La chute du yuan est un symptôme, un révélateur qui modifie la donne mondiale. Elle renforce les tendances déflationnistes comme on le voit sur le pétrole qui vient de baisser de 30%. Et elle justifierait une révision de la politique des grandes pays occidentaux. Personne n’a intérêt objectif, à mettre la Chine en difficulté, au contraire. L’édifice mondial est trop fragile, trop complexe et trop interconnecté pour que l’on puisse supporter un choc Chinois.l’éclatement de la bulle chinoise est central , il peutde proche en proche par les mécanismes fianciers complexes, se transmettre à toutes les aurtes bulles et dieu sait il y en a puiisque le monde économique et financier global n’est que celà : une gigantesque bulle. L’éclatement de la bulle chinoise est beaucoup plus important que le fameux moment Lehman.
Le monde est un système et ce qui se passe dans le pole « production » du système va avoir des répercussions dans le pole « consommation ».Le monde tient sur le recyclage et le leverage, deux paramêtres qui sont affectés par les difficultés chinoises.
Le risque monte et l’aversion pour le risque amplifie le phénomène. Ceci justifie que l’on abandonne la politique actuelle d’affrontement stratégique et que l’on fasse une pause dans la normalisation financière américaine.
On entend beaucoup parler d’ aversion grandissante pour le risque.

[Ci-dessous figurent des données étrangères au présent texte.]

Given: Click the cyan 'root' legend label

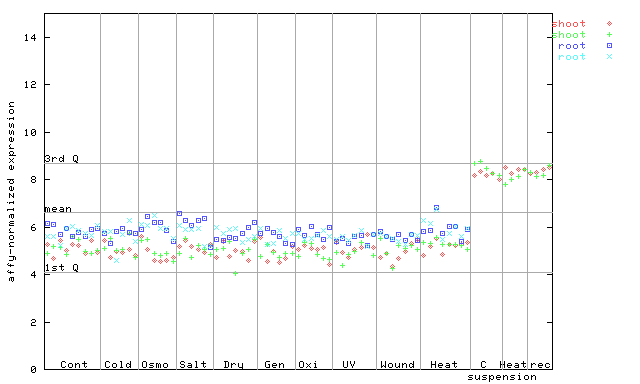Looking at the screenshot, I should [572, 57].
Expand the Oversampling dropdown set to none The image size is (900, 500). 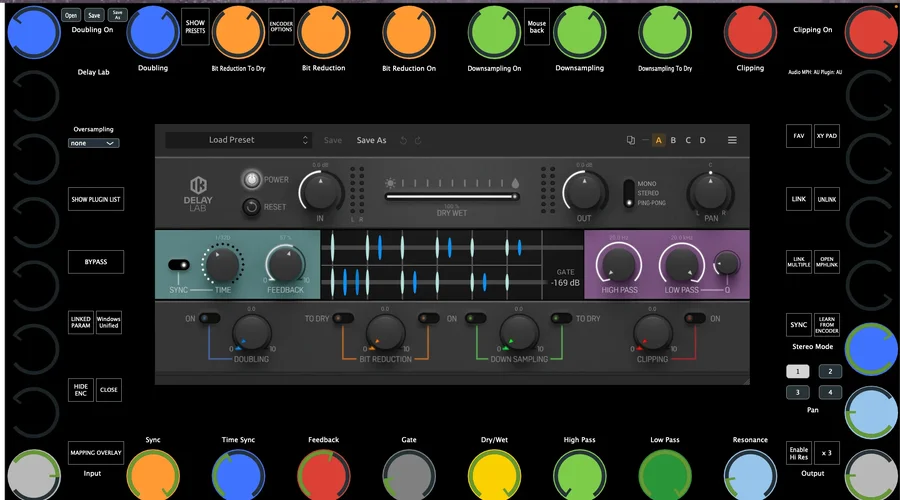coord(94,143)
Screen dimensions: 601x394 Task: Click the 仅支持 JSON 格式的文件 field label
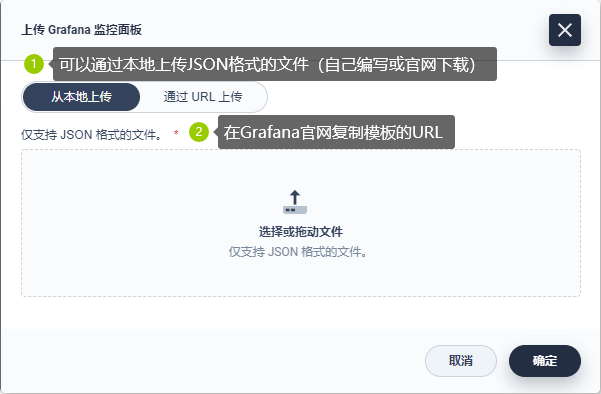(x=92, y=135)
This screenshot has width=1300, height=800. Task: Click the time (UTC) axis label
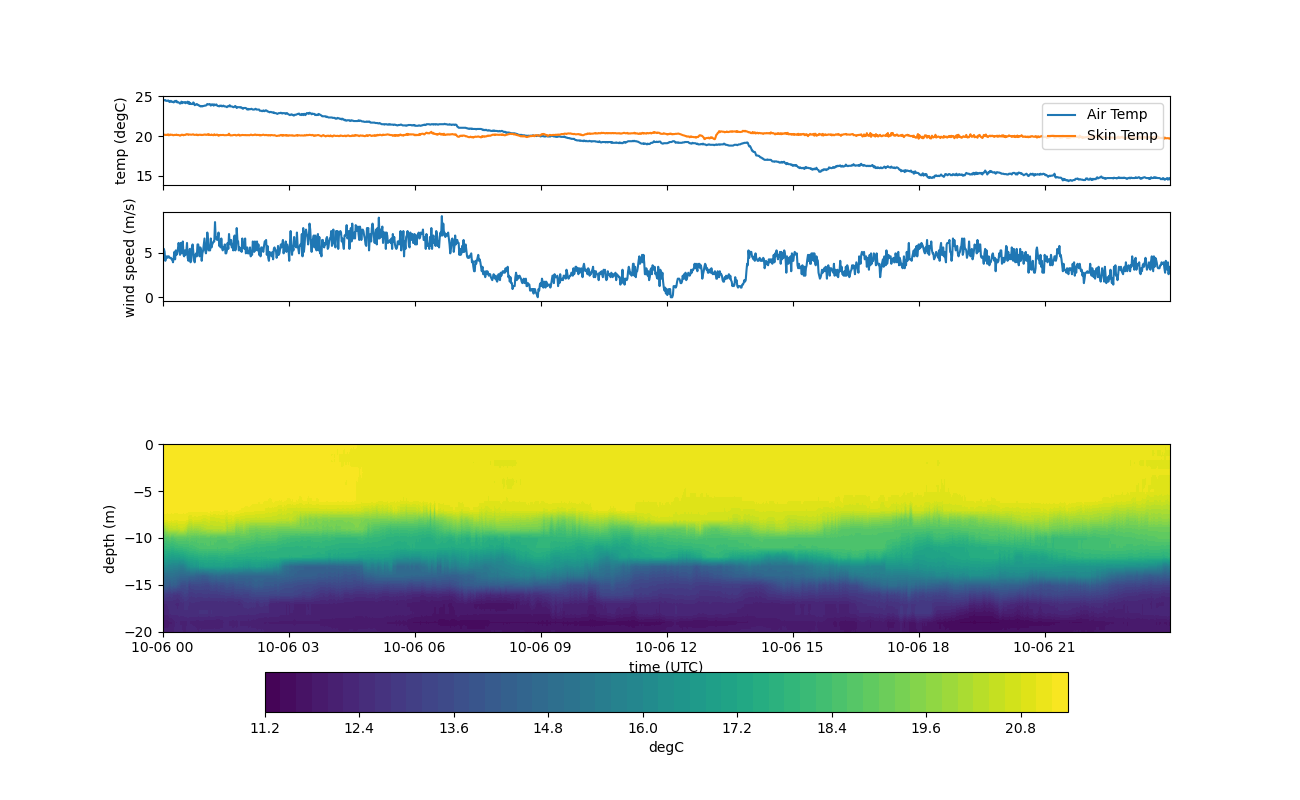tap(666, 667)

Ne faudrait-il pas établir une distinction entre d’une part le risque financier
classique pour tout investisseur au sein d’un système relativement stable,
d’autre part le risque dit « systémique » qui menace l’ensemble d’effondrement?
Naturellement le second ne peut qu’affecter le premier.
Le risque systémique ne s’accroît-il pas justement du fait que les affrontements
stratégiques pensent disposer pour perdurer des munitions représentées par
l’épargne confiscable, et ne sont donc pas enclins à s’arrêter?